IN the United States, federal legislation on online privacy has languished, as lawmakers weigh the interests of consumers and companies in the battle for personal information.
Part of the difficulty in regulating online privacy is the speed of technological innovation. Just as it becomes remarkably easy for us to share our information with others, it also becomes cheaper and easier to crunch and analyze that information — and store it forever, if necessary.
Stewart A. Baker, a former assistant secretary at the Department of Homeland Security, is among those who see enormous benefits for private companies and government agencies alike. To fight it on privacy grounds, he argued, would be largely futile. “You can’t really have a property interest in data,” he argued. “It’s going to get cheaper to reproduce it. It’s going to get reproduced and stored. It’s going to get copied.”

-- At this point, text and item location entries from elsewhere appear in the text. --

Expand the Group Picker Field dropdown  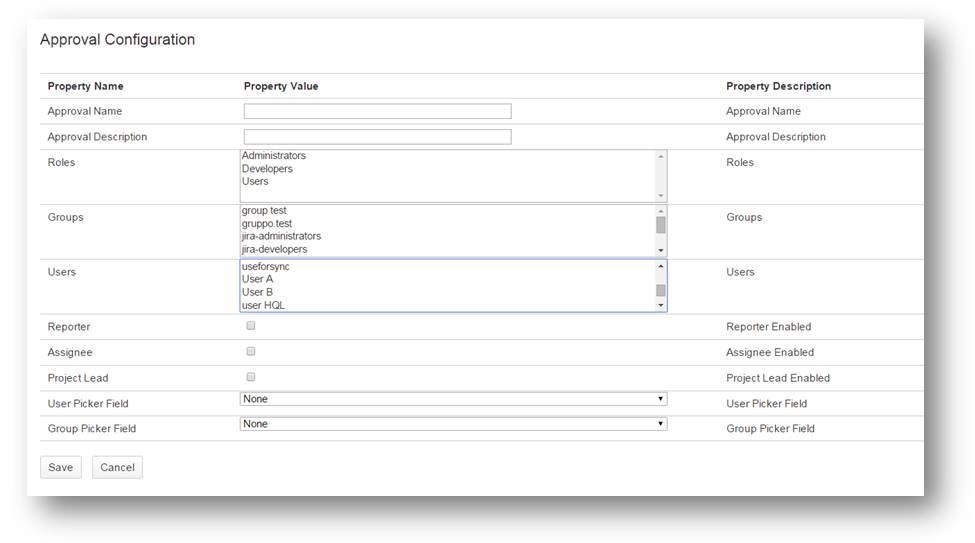pyautogui.click(x=453, y=424)
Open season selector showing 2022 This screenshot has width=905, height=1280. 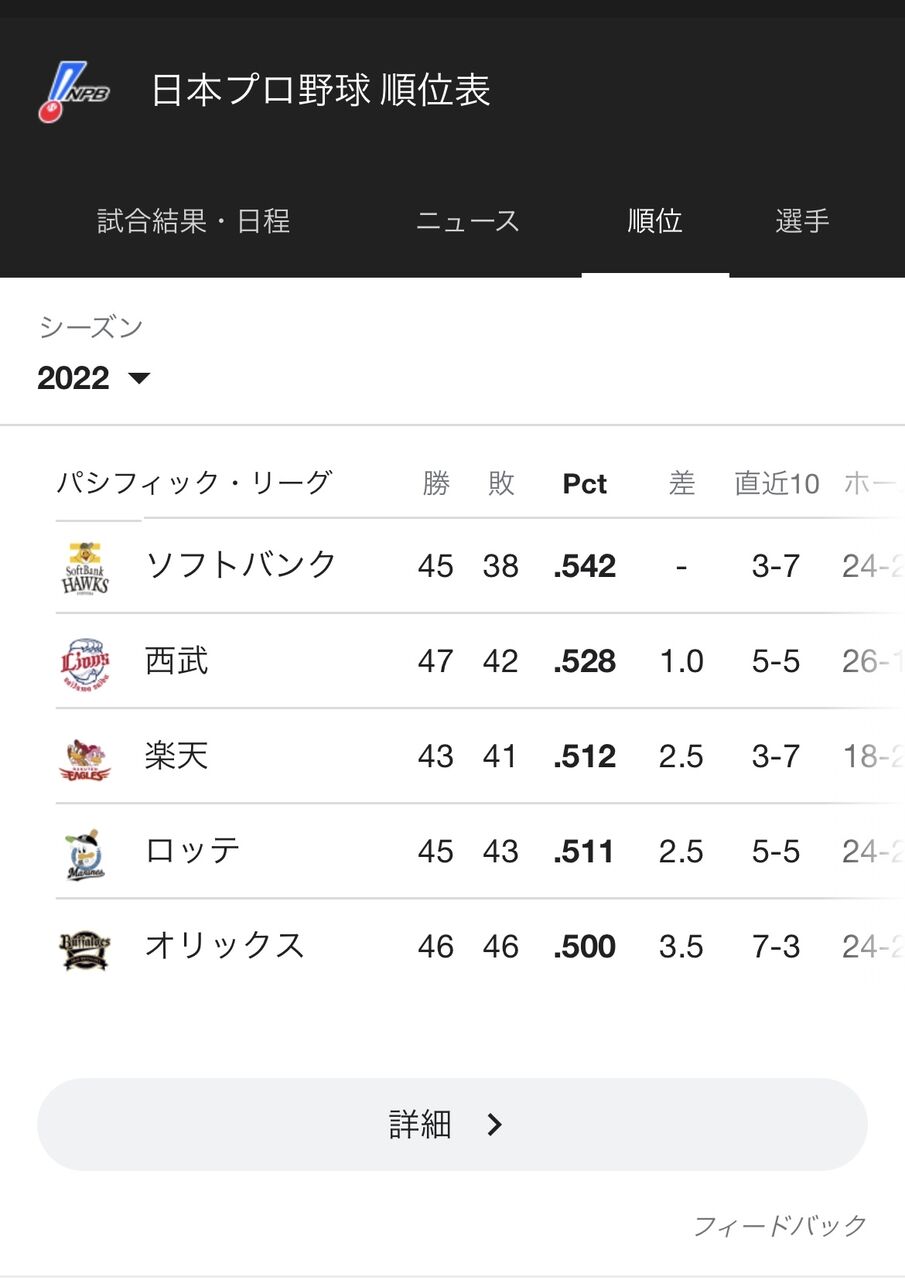click(x=94, y=378)
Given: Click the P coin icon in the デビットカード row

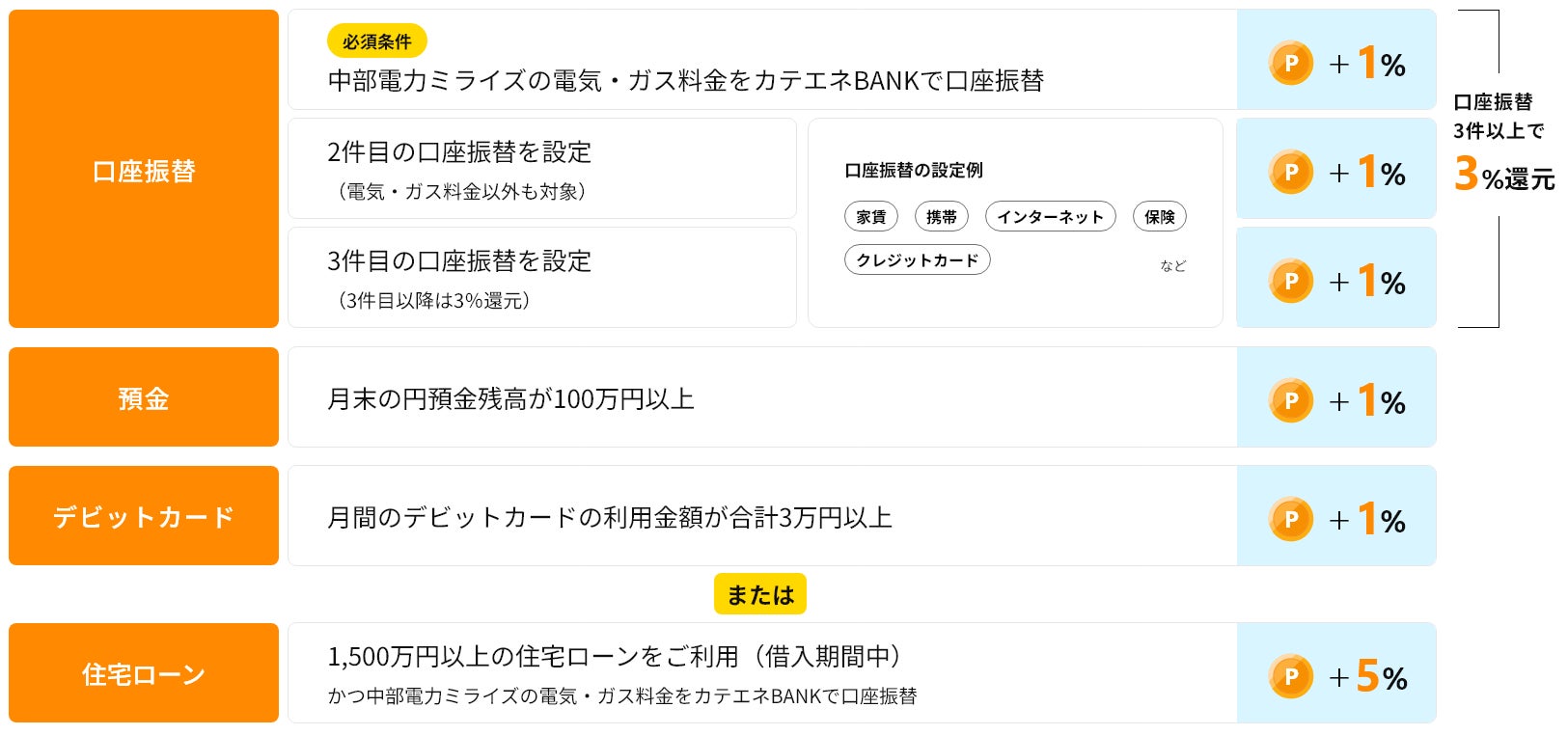Looking at the screenshot, I should pos(1290,519).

Privacy advocates worry about the consequences. Most people may not have much to hide. For a few, not sharing personal information may be vital. They’re the ones who need the protection of the law, argued Rebecca MacKinnon, a fellow at the New America Foundation and author of “Consent of the Networked,” a book about digital freedom.
“It may be victims of domestic abuse who don’t want to be stalked or tracked, or it could be dissidents in Syria, or someone who has weird opinions and could mistakenly end up on a watch list when they don’t deserve it,” said Ms. MacKinnon. “If you have a democratic society, the point is not to say whatever is good for the majority is all we need.”
Somini Sengupta is a technology reporter for The New York Times.